◆ Extract to read
********************

June and July have certainly proved challenging for our construction team with plenty of wet days and very few dry days. Our construction programme does have an allowance for wet weather which means we continue to make reasonable progress relative to what we expected. As an example, the earthworks team have finished the bulk of the work on the Expressway between the Makahuri (formerly Marycrest) Rail Overpass and Te Kowhai Road, including the wetlands and top-soiling batters. In total our team moved around 10,000 m3 of topsoil and structural fill in the last month.

Wetlands play a critical role in any healthy environment. It’s why we are so proud that we are enhancing existing wetlands and constructing new ones along the length of the Expressway. Not only do they filter the water flowing through them, they also act like a sponge – absorbing water in times of flood and releasing it during drier periods.

Chris Hunt

Once the earthworks are complete and the subgrade (layer below the pavement) has dried out sufficiently, we can start placing and cement stabilising the sub-base – first layer of the pavement made up with aggregate (65mm diameter stone). After we’ve stabilised the subbase and it’s gained sufficient strength, we start laying the asphalt. The first two layers provide the strength and durability with the final layer of EMOGPA (Epoxy Modified Open-Graded Porous Asphalt) providing a quieter running surface. While we can continue with the construction of the first two layers of asphalt through winter, except on wet days, the EMOGPA needs warmer weather and as it’s the final icing on the cake, we want to leave it until right at the end so we’re minimising the amount of construction traffic travelling over it.

The combination of asphalt layers is referred to as Deep Lift Asphalt and while it is more expensive than traditional granular pavements, it has a longer life, performs far better under heavy traffic conditions and requires less maintenance. It also provides a smoother surface than chip-seal with a subsequent reduction in tyre noise.

As always, we are aware of the disruption that large construction projects can cause and try and be mindful of how our work may affect the public. We’re also conscious of the impact that the heavy rain that we’ve been experiencing has on our temporary roads. Our team have been responding quickly to any potholes that appear and we really appreciate your patience as we address these as quickly as possible. It’s also worth noting that sometimes we carry out a temporary repair with a more permanent repair completed as soon as we get a dry period.

********************

◆ Directive A
Answer these questions using the Expressway update:
(i) About how much topsoil and structural fill did the team move in the last month?
(ii) What size of stone makes up the aggregate in the sub-base?
(iii) Which asphalt layer needs warmer weather to be laid?
◆ Directive B
Print the part of the Expressway update starting with "June and July" and going on through "the last month.".
The records below come from a separate source.

********************

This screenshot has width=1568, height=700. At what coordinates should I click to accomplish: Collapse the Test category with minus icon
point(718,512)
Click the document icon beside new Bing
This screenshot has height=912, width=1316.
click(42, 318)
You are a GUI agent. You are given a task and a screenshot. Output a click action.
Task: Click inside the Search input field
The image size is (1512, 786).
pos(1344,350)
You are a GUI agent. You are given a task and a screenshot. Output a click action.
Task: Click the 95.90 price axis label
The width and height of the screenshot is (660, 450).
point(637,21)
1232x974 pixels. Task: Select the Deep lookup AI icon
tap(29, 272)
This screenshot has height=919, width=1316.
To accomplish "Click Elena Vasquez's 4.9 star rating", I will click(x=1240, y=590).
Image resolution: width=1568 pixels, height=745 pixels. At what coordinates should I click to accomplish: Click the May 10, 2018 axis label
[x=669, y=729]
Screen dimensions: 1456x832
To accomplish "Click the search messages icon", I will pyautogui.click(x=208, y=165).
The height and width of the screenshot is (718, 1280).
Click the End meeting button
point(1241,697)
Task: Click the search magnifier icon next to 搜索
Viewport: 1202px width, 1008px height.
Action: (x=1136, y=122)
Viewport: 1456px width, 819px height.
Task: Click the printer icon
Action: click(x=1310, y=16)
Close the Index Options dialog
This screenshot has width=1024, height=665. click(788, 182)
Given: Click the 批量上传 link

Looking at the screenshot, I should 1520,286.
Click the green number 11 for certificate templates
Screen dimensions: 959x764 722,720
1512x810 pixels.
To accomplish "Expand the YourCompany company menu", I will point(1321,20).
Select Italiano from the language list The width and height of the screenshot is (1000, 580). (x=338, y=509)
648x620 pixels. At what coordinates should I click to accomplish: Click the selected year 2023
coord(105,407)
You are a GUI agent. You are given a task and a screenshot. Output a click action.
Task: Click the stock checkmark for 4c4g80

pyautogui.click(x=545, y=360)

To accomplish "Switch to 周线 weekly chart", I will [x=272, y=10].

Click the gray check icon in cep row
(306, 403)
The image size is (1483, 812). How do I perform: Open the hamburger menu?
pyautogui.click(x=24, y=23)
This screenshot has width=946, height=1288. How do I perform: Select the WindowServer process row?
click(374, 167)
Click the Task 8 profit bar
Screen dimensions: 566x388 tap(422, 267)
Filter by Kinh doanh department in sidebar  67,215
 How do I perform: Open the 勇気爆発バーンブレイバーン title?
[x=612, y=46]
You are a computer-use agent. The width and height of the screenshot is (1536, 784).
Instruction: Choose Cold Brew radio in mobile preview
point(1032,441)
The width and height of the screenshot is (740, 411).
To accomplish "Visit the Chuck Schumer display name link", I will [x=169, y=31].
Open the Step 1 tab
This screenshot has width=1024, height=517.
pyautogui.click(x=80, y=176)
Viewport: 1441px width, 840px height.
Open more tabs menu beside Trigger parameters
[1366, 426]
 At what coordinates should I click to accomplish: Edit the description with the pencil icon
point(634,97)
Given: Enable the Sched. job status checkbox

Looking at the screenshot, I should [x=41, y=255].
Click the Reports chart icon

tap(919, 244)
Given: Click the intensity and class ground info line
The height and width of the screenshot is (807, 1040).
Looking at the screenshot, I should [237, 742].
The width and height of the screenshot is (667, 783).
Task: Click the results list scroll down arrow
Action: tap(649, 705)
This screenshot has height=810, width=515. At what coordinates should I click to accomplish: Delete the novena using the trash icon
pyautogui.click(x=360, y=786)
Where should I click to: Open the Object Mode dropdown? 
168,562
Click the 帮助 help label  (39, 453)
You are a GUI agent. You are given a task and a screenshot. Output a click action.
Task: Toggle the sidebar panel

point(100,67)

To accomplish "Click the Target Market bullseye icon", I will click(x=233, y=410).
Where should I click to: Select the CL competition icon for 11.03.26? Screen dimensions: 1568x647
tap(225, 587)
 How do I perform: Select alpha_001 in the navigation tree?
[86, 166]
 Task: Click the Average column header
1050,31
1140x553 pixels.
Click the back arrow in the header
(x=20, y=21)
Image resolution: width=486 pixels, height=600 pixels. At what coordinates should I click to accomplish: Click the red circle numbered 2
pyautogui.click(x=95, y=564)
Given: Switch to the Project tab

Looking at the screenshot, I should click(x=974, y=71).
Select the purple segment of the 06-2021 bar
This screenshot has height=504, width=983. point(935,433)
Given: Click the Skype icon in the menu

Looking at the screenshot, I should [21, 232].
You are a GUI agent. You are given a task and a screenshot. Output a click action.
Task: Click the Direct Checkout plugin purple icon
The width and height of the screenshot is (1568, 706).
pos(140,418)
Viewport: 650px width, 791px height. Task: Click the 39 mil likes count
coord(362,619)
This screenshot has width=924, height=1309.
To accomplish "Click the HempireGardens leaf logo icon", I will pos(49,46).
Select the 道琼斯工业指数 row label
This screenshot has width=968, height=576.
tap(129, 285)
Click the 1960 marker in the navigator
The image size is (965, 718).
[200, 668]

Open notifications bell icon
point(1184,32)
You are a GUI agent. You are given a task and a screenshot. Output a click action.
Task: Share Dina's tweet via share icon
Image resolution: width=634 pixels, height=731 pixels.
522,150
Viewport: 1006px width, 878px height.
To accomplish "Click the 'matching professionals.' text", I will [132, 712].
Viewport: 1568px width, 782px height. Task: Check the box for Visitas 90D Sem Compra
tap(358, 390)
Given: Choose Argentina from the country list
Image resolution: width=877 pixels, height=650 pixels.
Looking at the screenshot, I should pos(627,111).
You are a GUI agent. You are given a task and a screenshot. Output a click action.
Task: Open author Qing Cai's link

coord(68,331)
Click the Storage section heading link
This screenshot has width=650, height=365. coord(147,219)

********************

◆ Expected answer A
(i) Around 10,000 m3.
(ii) 65mm diameter stone.
(iii) The final layer of EMOGPA (Epoxy Modified Open-Graded Porous Asphalt).

◆ Expected answer B
June and July have certainly proved challenging for our construction team with plenty of wet days and very few dry days. Our construction programme does have an allowance for wet weather which means we continue to make reasonable progress relative to what we expected. As an example, the earthworks team have finished the bulk of the work on the Expressway between the Makahuri (formerly Marycrest) Rail Overpass and Te Kowhai Road, including the wetlands and top-soiling batters. In total our team moved around 10,000 m3 of topsoil and structural fill in the last month.